Saat ini, Rama cuma memiliki tiga kekuatan, yaitu, [Mata Tanpa Warna], [Teknik Pedang], dan [Teknik Gerakan]. Tapi, di antara tiga kekuatan itu, hanya Teknik Pedang dan Teknik Gerakan saja yang mempunyai penjelasan, sedangkan Mata Tanpa Warna sama sekali tak memiliki penjelasan apapun.

"Ya, sudah kuduga, kalau Kepingan Gaia pasti nggak punya penjelasan soal itu." Ujar Aria kecewa. "Cuma aku nggak heran juga sih, soalnya Kepingan Gaia pun baru diciptakan sekitar tiga ratus tahun lalu. Sedangkan pemilik Mata Tanpa Warna yang terakhir saja nggak diketahui siapa orangnya."

"Ya sudahlah kalau begitu. Mau gimana lagi kan, Kak?" Ucap Rama sambil kembali mengutak-atik kartunya, dan masuk ke jendela [Status].

Aria yang juga ikut melihat status Rama pun mulai bergumam. "Kau masih Level 1, tentu saja. Dan kau juga memiliki... Tunggu, kau punya lima Pusaka? Terus, kekuatan, daya tahan, daya mental dan kecepatanmu juga semuanya wajar-wajar saja, rata-rata lima. Tapi... Kecocokan sihirmu itu... Itu, aneh." Aria menyipitkan mata pada status Rama yang satu itu.

"Eh? Kenapa memangnya?" Rama bertanya, karena ekspresi Aria seolah menjelaskan kalau ada yang salah dengan itu.

"Kecocokan sihirmu itu sepuluh persen loh... padahal kau itu masih baru dengan kenyataan lain dunia." Aria masih tampak tak percaya dengan apa yang dilihatnya di kartu itu. "Aku aja masih delapan persen..."
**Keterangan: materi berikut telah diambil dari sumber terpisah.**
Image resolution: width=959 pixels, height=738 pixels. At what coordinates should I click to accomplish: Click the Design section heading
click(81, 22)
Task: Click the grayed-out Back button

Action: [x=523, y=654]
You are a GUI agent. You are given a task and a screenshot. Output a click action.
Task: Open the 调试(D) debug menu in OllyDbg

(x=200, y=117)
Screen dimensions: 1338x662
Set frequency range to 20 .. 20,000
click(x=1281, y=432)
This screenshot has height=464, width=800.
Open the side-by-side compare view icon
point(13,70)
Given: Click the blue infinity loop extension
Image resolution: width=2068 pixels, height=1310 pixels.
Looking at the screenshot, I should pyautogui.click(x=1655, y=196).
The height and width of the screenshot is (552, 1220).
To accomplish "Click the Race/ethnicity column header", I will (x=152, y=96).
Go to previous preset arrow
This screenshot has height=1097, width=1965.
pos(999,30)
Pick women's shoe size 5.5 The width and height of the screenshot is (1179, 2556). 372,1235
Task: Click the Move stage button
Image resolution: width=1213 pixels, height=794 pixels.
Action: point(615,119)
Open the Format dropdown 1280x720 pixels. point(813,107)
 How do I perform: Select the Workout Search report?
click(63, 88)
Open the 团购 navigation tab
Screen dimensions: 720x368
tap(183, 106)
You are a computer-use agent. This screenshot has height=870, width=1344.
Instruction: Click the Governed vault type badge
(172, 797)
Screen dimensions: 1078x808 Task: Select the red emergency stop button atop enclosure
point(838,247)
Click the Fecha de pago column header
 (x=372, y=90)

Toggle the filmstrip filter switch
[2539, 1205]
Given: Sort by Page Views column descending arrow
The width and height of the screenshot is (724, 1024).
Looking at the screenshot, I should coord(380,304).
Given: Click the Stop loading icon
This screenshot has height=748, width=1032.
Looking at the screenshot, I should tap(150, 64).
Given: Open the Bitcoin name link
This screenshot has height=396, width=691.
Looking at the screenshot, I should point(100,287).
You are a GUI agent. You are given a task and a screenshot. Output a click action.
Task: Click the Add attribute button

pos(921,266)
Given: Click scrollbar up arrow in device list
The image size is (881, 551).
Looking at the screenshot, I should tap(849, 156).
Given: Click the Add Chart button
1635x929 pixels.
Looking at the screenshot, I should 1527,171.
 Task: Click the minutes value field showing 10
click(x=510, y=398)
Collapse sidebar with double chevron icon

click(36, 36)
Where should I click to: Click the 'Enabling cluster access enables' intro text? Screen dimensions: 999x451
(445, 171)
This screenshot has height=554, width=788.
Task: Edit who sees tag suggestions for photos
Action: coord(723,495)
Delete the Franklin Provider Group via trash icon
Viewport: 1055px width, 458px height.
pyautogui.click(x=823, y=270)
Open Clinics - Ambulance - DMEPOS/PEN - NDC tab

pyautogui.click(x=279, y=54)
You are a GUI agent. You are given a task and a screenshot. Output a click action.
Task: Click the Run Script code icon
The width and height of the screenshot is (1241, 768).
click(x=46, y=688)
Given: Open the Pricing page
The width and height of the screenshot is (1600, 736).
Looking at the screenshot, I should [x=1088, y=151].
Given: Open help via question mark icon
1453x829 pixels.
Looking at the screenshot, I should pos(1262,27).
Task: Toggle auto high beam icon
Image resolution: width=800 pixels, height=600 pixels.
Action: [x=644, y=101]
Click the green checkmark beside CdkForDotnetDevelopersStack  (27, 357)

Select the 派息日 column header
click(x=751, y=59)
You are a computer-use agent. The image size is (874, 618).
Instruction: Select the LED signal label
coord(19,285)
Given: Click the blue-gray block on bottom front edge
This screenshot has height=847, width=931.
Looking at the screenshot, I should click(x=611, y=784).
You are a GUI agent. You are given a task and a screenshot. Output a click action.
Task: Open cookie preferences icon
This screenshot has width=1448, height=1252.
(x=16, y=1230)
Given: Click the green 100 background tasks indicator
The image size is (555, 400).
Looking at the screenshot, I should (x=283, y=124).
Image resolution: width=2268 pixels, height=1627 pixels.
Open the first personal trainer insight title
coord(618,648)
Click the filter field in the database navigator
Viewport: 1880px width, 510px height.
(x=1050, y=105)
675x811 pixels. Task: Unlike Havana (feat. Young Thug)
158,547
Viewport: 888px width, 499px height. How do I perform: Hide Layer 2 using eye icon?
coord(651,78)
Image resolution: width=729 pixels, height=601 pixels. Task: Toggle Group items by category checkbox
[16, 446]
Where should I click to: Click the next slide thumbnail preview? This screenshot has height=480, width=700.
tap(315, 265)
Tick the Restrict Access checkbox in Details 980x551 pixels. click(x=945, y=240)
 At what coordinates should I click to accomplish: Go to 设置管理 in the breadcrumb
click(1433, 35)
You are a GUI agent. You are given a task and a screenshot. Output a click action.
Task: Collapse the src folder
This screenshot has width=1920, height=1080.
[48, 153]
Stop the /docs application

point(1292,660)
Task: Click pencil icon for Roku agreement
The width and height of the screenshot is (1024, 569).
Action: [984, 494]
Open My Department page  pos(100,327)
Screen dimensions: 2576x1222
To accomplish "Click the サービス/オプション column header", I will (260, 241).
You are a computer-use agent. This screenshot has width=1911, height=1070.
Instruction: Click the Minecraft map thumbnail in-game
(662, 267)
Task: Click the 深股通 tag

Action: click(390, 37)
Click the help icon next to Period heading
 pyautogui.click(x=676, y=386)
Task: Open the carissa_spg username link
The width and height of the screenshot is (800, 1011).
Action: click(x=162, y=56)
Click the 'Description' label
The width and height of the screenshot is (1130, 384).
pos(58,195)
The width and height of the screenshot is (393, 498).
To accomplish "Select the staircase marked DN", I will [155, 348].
"Eh..." Rama jadi bingung. "Emangnya itu bakalan jadi masalah ya Kak?"

"Hmm, nggak juga sih. Tapi ya harusnya nggak apa-apa kayaknya." Aria mengalihkan pandangannya dari kartu Rama lalu lanjut memakan gorengan. "Lagian, kamu itu memang orang yang terpilih, jadi nggak heran juga."

"Terpilih, ya?" Rama bergumam pelan.

"Bagi manusia, menjadi orang yang terpilih itu dianggap sebagai suatu keajaiban yang tingkatannya tiada bandingannya... Tapi bukannya mau menakutimu, hanya saja bagi kami yang mengetahui kenyataan, menjadi yang terpilih itu, lebih seperti, kutuk." Ujar Aria sambil menyipitkan mata.

Rama cukup tercengang mendengar yang satu itu. Dia memang selalu berpikir, kalau pertemuannya dengan Liel dan juga yang lainnya itu, merupakan bukti kalau dirinya adalah seorang yang terpilih. Rasanya hebat tentu saja, tiap kali ia melihat dan melalui keajaiban-keajaiban yang tak mungkin dirasakan oleh orang-orang lainnya.

Namun, setelah mendengar apa yang dikatakan oleh Aria, untuk sesaat, Rama jadi merasa goyah akan beberapa hal.

Mata emasnya kembali terpaku memandang bentangan cakrawala di ufuk timur, dimana matahari hampir tenggelam, dan angkasa mulai bertukar menjadi gelap.

Matanya, apakah itu kutuk atau keajaiban?